Daarom zei ze tegen Abraham: ‘Jaag die slavin en haar zoon weg, want ik wil niet dat de zoon van die slavin straks deelt in de erfenis die mijn zoon Isaak krijgt.’ Dit voorstel beviel Abraham allerminst; het ging immers om zijn eigen zoon. 
Maar God zei tegen hem: ‘Je hoeft je niet bezwaard te voelen vanwege de jongen of je slavin.
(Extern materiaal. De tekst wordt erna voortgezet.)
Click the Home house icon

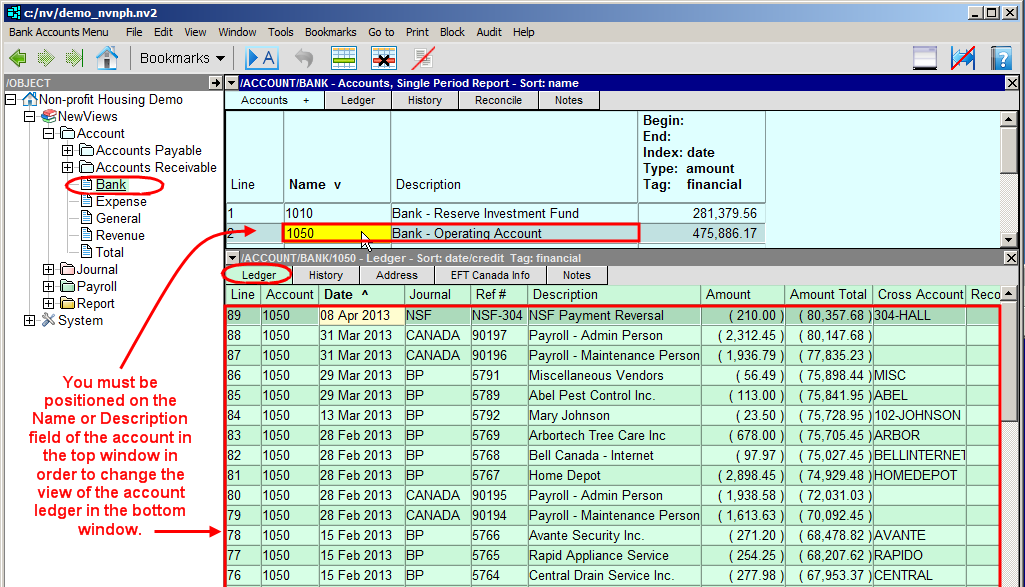pyautogui.click(x=106, y=58)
Alles wat Sara je vraagt moet je doen, want alleen de nakomelingen van Isaak zullen gelden als jouw nageslacht. Maar ook uit de zoon van je slavin zal Ik een volk doen voortkomen, omdat ook hij een kind van je is.’
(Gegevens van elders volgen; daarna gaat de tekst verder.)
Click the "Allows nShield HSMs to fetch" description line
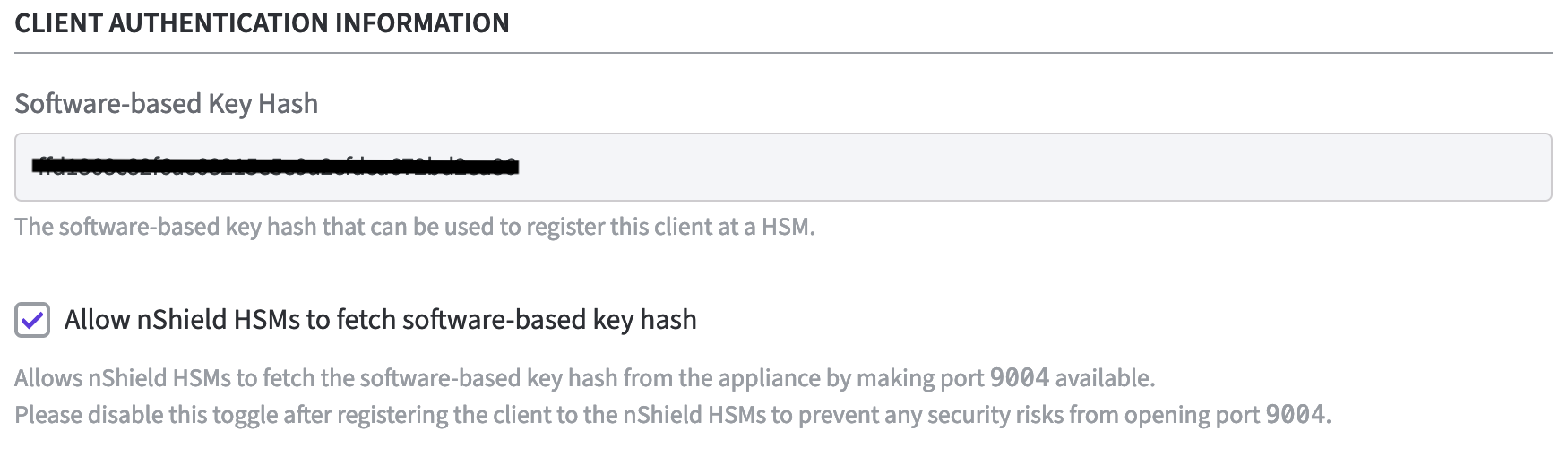The height and width of the screenshot is (457, 1568). tap(584, 378)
De volgende morgen vroeg nam Abraham brood en een zak water, legde die op Hagars schouder, gaf haar ook het kind mee en stuurde haar weg. Ze trok de woestijn van Berseba in en doolde daar rond. Toen het water uit de zak op was, liet ze haar kind onder een struik achter. Zelf ging ze een eindje verderop zitten, op een boogschot afstand, omdat ze niet kon aanzien hoe haar kind stierf. En terwijl ze daar zo zat, huilde ze bittere tranen. Maar God hoorde de jongen kermen, en de engel van God riep Hagar vanuit de hemel toe: ‘Wat is er, Hagar? Wees gerust: God heeft je jongen, die daar ligt te kermen, gehoord. Sta op, help de jongen overeind en ondersteun hem. Ik zal een groot volk uit hem doen voortkomen.’ Toen opende God haar de ogen en zag ze een waterput. Ze liep ernaartoe, vulde de waterzak en gaf de jongen te drinken.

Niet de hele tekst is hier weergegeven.